First-time attendees Sachie Kikkawa and Brian Robbins came from Los Angeles to visit the festival, partly to support a friend who was a vendor.

But Robbins said the pair was also on the lookout for a new banjo teacher to join the music company he runs.

“We figured there might be a few at this festival,” Robbins said.

Some attended for simpler reasons. Priscilla Heaton attended the event with her husband and her two children.

“We saw it on the news,” Priscilla Heaton said of the event. “We’d never been here so we thought we would give it a try.”

“And it’s great, the kids love it,” she continued, watching her son attempt to throw a lasso.

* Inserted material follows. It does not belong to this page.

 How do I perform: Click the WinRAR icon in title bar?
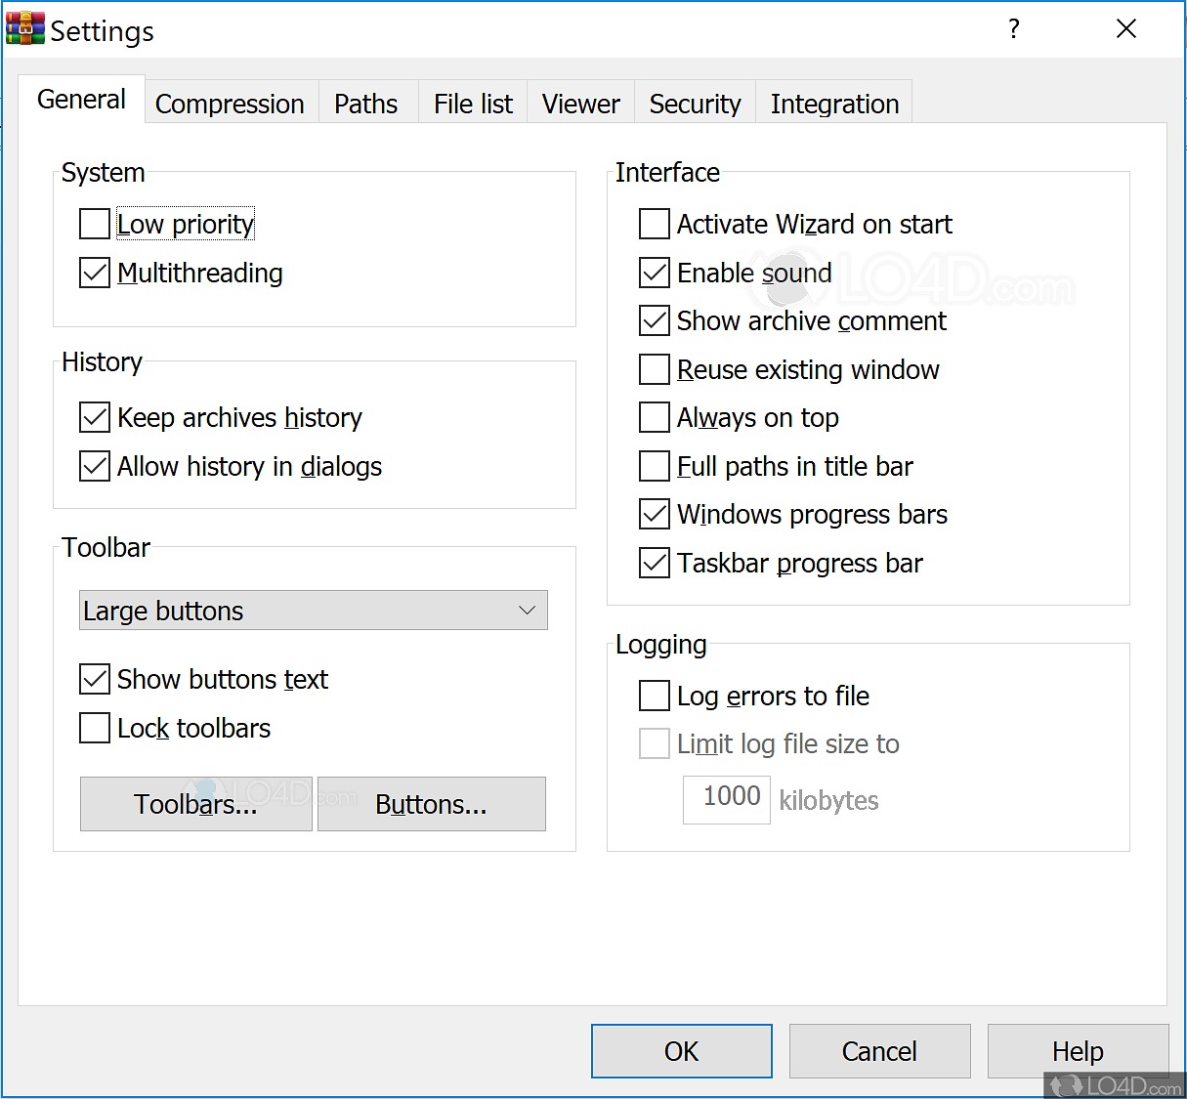pyautogui.click(x=24, y=29)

Street performers wandered the grounds of the ranch doing rope tricks or playing the fiddle. The festival’s stages also hosted performances from Western musicians, a band playing marching songs from the Civil War era and a world-class gun twirler, among others.

In addition to entertaining, the event can also be a learning experience, said Mike Fleming, the festival’s director.

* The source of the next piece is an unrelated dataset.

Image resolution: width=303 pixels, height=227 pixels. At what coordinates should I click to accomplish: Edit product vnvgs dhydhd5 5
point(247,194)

“It’s really a glimpse into our own culture,” said Fleming, who is also an arts and events supervisor with the city of Santa Clarita. “And I think that it’s very important for us to remember where we came from and what our roots are.”

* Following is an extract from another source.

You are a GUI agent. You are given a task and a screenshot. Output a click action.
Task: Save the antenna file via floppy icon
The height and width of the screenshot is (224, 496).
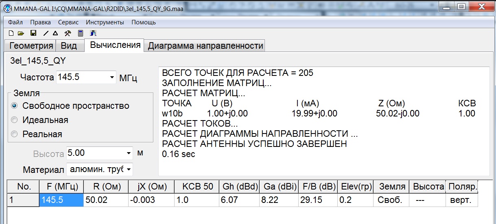pyautogui.click(x=33, y=33)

Keeping culture alive was also the reason Jorge Lechuga attended the event with his three children.

With Lechuga on the drums, his children performed a series a Native American dances.

“It’s always good to share the culture and let people learn more about it,” Lechuga said.

Fleming said he has attended each and every Cowboy Festival and this is his ninth year as its director. He said during an average festival, 5,000 people will attend Saturday and about 4,000 will show up on Sunday.

“But I think this is one of the busiest days we’ve ever had,” he said Saturday.

Fleming didn’t hesitate to answer when asked what his favorite part of the festival is.

“I love seeing the smiling faces,” he said.

The Cowboy Festival continues Sunday at Melody Ranch. Those wishing to attend the festival can catch a city-run shuttle from the intersection of 13th Street and Railroad Avenue in Newhall. There is no public parking available at Melody Ranch.